Utah will no longer give its hospitals Medicaid payments for treating illnesses caused by avoidable errors and infections, but concrete data regarding such events remains sketchy at best, reported The Salt Lake City Tribune.
To date, the state's hospitals have reported only 17 such events to state regulators since disclosures became mandatory since June 2011 as part of the Affordable Care Act. Most of those events have been hospital-acquired infections, according to the newspaper, but could include wrong-site surgery and avoidable falls.
Although states such as California post involved reports of medical errors for consumers and journalists to access, records in Utah are kept confidential, according to the Tribune.
"This is a very new data collection process and not everybody has been reporting. It's a work-in-process kind of thing," Rod Betit, executive director of the Utah Hospital Association, told the newspaper.
"We had to agree upon which events to report, and how to define them. We need to have a baseline before releasing information showing what progress is being made, or not being made, at various facilities," he said.
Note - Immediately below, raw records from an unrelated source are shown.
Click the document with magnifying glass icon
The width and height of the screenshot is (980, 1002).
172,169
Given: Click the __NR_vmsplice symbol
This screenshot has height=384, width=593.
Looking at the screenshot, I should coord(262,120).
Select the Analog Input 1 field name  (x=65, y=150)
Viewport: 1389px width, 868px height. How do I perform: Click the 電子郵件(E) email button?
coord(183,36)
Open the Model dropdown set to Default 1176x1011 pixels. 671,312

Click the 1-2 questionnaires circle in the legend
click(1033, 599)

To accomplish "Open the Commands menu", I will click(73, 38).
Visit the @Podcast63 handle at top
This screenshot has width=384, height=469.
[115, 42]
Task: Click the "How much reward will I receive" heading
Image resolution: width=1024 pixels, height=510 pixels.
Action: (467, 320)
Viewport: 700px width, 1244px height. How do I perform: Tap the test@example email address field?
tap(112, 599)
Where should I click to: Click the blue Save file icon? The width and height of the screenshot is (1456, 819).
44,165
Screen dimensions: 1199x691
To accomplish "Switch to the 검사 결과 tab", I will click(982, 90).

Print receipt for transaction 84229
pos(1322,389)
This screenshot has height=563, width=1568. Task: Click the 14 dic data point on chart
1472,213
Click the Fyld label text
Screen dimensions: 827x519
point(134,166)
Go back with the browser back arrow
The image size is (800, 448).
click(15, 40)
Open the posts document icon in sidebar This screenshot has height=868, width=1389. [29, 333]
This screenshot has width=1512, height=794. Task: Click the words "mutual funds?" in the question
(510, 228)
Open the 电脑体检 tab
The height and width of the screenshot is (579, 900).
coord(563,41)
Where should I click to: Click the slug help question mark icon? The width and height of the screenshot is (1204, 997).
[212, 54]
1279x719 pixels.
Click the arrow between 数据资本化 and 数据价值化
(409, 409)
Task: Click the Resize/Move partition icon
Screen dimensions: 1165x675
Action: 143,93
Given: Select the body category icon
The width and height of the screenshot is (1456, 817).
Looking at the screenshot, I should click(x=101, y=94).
Given the scant information available and Utah sitting on the fence regarding Medicaid expansion, it remains to be seen how such penalties would affect providers. Utah is one of nation's reddest states, and its lawmakers have suggested it would opt out of the ACA's expansion of Medicaid. Utah Gov. Gary Herbert prefers block grants for Medicaid because it would give the state more flexibility, reported the Atlanta Journal-Constitution.